Problem to work on
All lines holding the word "will" in the listing below need to be copied.

Supplied records

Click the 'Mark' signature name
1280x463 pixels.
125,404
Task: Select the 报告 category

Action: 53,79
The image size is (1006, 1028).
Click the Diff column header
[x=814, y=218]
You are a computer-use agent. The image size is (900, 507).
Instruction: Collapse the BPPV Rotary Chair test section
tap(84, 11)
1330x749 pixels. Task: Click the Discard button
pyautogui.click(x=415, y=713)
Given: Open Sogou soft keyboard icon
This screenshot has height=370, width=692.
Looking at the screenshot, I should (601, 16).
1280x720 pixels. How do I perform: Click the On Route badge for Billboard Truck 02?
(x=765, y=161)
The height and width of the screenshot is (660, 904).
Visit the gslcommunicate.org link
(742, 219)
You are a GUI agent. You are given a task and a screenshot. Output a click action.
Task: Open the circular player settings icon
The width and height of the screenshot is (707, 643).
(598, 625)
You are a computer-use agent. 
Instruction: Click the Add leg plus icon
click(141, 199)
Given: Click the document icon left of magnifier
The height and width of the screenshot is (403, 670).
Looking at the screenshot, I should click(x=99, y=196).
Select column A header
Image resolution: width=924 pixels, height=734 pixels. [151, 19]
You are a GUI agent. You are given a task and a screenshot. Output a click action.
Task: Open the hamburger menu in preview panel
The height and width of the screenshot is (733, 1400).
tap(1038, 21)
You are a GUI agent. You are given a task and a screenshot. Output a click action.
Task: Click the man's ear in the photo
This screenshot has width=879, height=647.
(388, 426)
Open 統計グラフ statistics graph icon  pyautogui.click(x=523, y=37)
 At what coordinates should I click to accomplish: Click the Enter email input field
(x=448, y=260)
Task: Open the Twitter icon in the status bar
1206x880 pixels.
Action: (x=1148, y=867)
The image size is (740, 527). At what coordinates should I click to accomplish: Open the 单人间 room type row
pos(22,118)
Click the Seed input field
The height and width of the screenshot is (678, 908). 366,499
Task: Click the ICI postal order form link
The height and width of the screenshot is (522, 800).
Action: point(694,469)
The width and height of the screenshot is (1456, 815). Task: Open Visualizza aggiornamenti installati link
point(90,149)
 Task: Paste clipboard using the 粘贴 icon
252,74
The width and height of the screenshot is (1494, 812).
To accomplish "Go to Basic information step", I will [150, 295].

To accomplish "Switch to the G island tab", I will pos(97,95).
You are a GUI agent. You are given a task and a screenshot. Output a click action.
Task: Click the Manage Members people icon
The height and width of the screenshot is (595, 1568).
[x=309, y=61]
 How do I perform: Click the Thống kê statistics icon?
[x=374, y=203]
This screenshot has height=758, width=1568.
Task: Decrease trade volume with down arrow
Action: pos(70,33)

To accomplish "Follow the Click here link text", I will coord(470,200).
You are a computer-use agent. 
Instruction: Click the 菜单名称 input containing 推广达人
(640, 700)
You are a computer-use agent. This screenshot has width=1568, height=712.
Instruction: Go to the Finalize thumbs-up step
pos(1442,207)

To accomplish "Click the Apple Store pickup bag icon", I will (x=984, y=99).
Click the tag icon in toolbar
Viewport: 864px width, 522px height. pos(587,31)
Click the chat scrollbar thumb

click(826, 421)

Output of the exercise
To accomplish "Go to Basic information step", I will [150, 295].
To accomplish "Switch to the G island tab", I will pos(97,95).
To accomplish "Follow the Click here link text", I will coord(470,200).
To accomplish "Click the Apple Store pickup bag icon", I will (x=984, y=99).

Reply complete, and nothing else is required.